───── GIVEN RECORDS ─────

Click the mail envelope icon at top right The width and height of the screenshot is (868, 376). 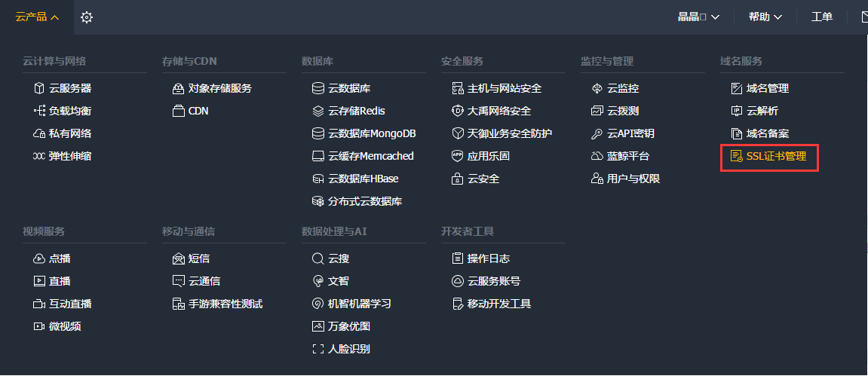click(x=864, y=17)
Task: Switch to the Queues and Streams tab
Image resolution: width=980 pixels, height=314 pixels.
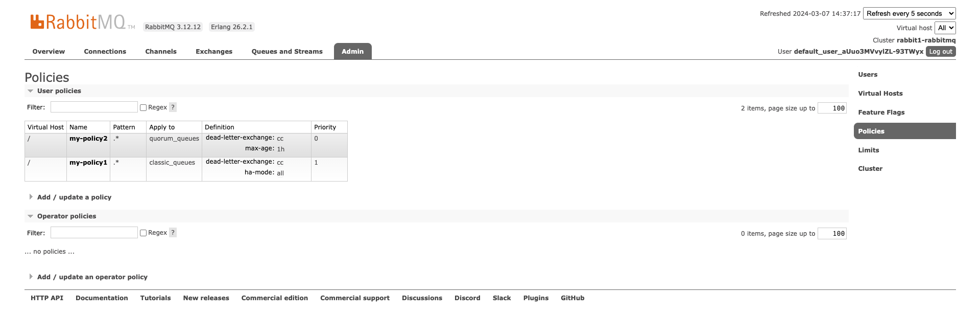Action: click(x=287, y=52)
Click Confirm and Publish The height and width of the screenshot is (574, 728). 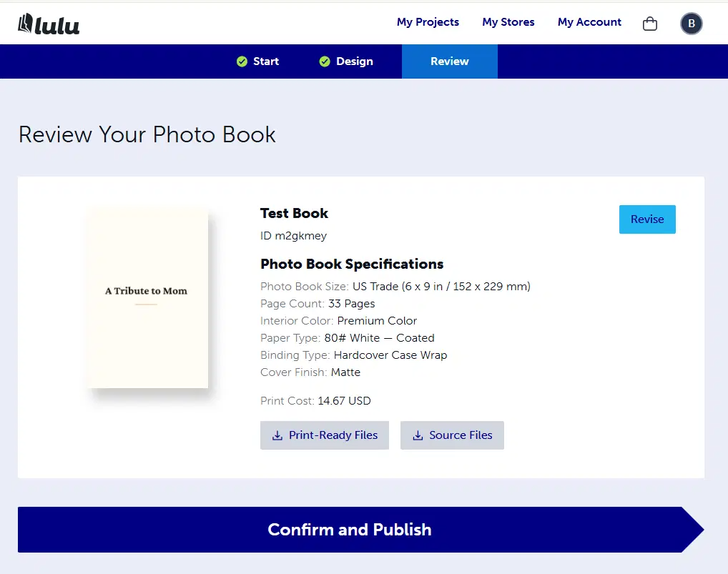(x=350, y=530)
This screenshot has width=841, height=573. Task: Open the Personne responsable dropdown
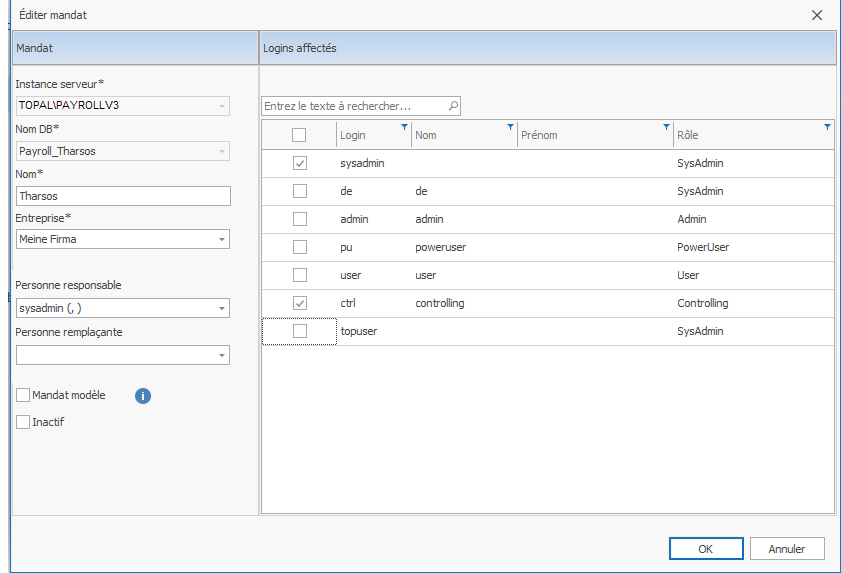click(221, 309)
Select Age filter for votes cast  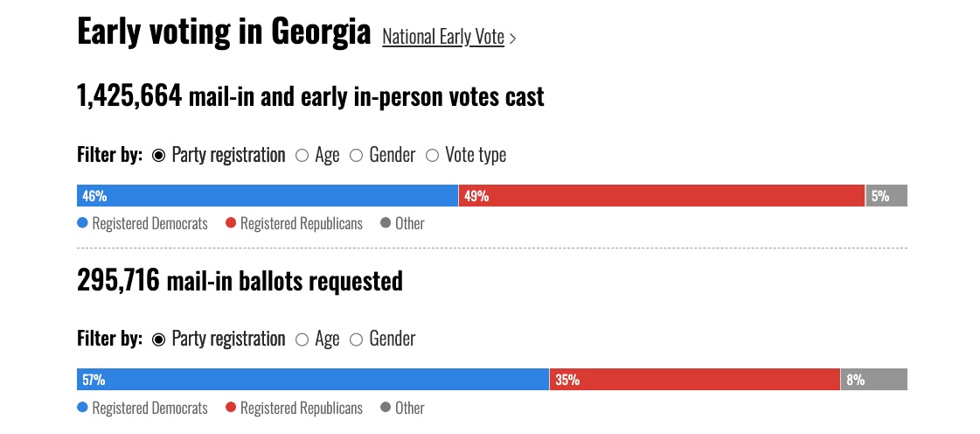[x=302, y=156]
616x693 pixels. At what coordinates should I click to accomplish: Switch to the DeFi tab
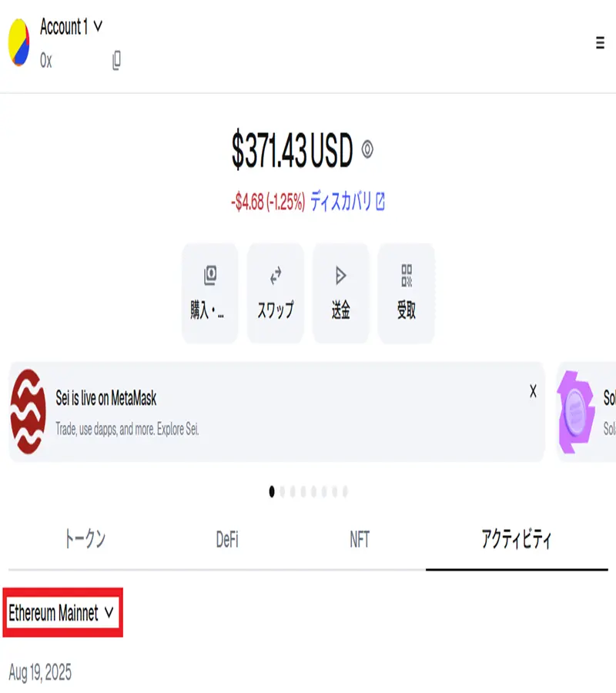[x=227, y=540]
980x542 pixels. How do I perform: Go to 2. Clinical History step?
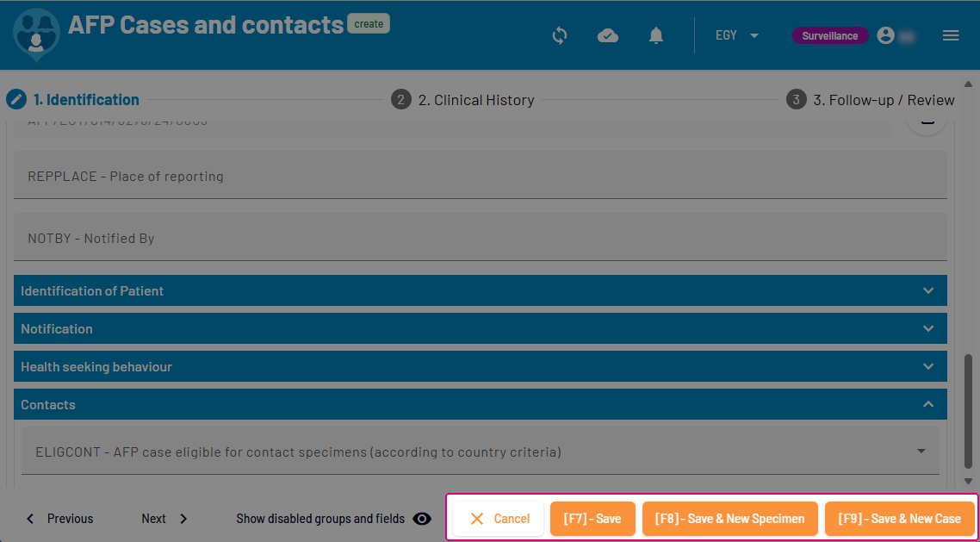(462, 100)
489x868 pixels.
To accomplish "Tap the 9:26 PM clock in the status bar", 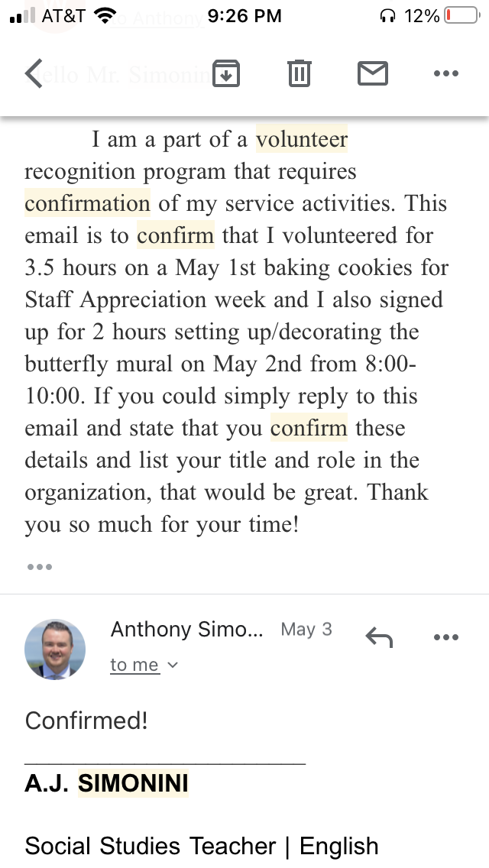I will (245, 16).
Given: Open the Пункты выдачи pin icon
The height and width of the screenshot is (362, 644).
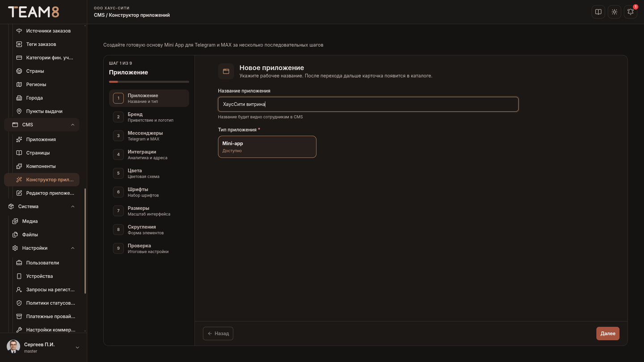Looking at the screenshot, I should coord(19,111).
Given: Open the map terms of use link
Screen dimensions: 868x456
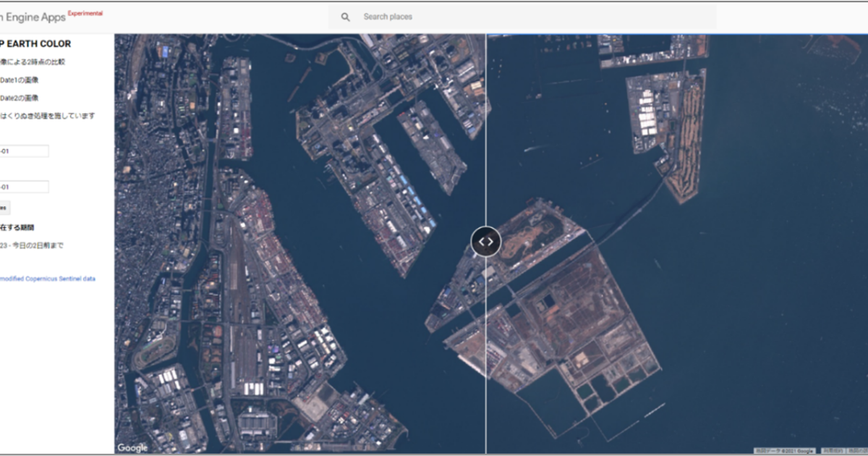Looking at the screenshot, I should pos(833,451).
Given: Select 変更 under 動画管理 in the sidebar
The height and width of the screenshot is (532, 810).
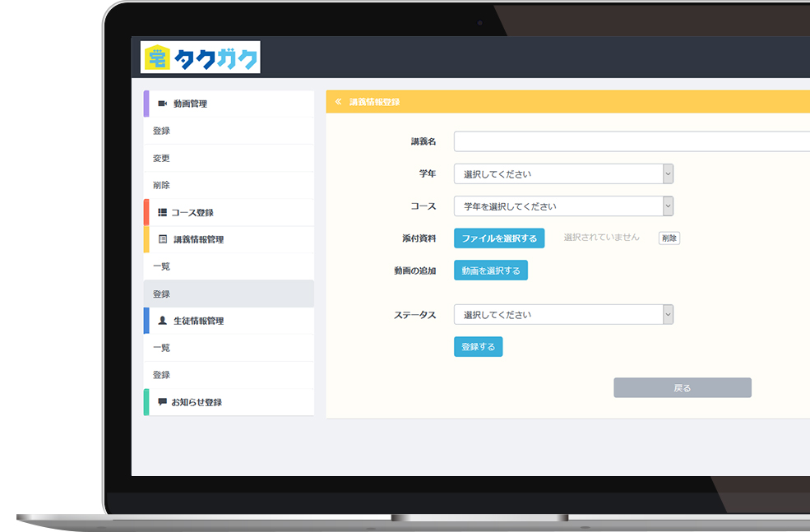Looking at the screenshot, I should point(162,158).
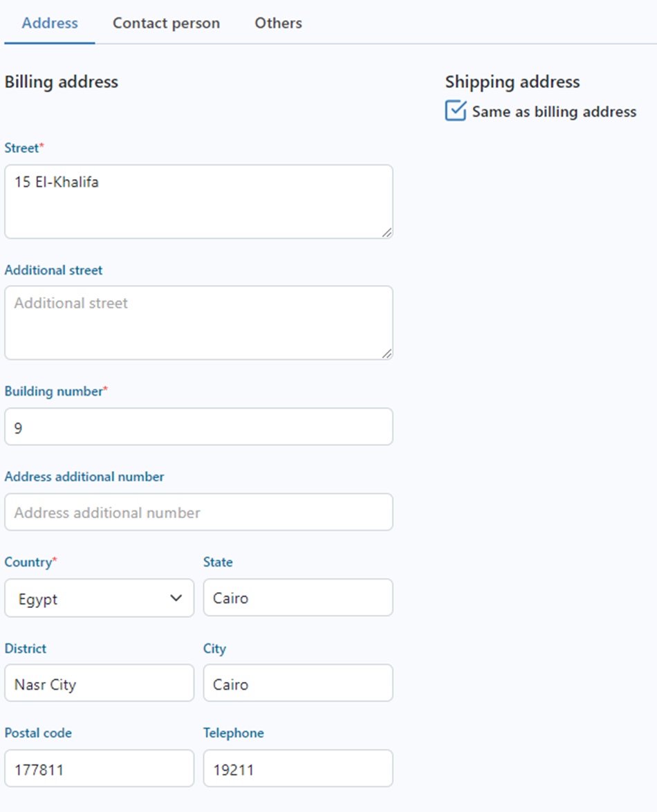Screen dimensions: 657x812
Task: Click the Address additional number field
Action: 198,513
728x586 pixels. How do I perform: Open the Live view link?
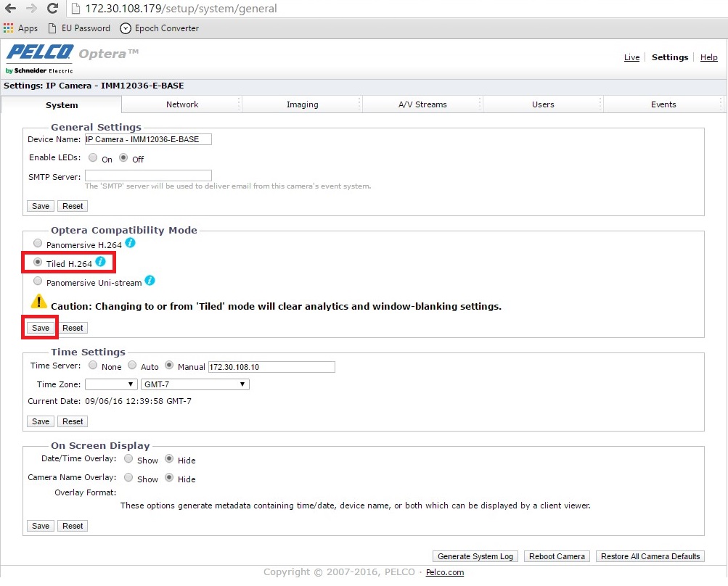(631, 57)
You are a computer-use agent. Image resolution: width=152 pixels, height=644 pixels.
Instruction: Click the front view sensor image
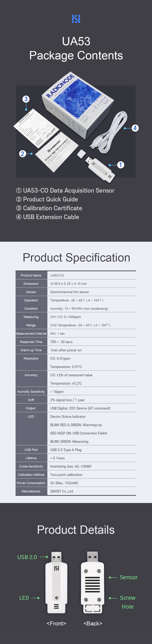56,582
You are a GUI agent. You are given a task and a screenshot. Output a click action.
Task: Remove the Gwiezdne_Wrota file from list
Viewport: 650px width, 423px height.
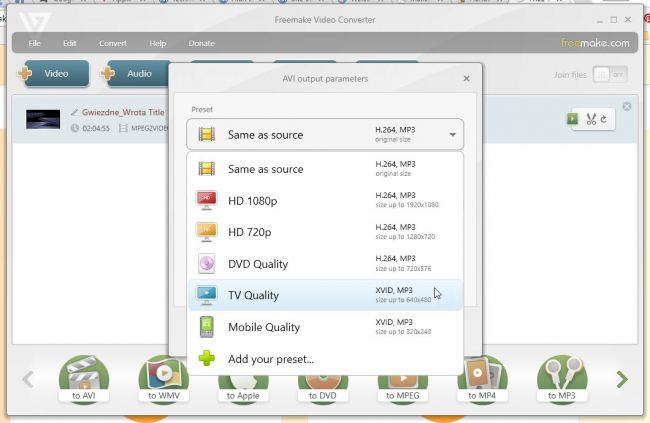point(627,107)
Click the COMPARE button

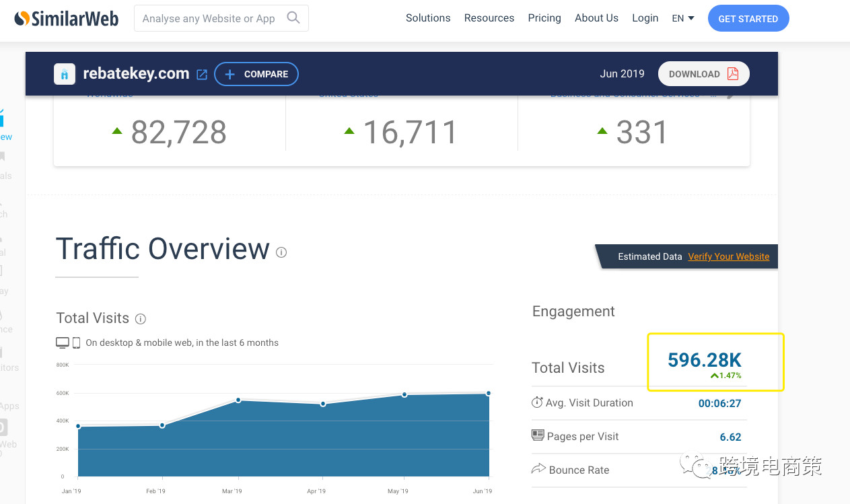coord(256,74)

─────

= TRY IT =
Search the entries above for "agent". Return every line that has it.

= ANSWER SECTION =
You are a computer-use agent. Image resolution: width=152 pixels, height=644 pixels.
You are a GUI agent. You are given a task and a screenshot. Output a click action.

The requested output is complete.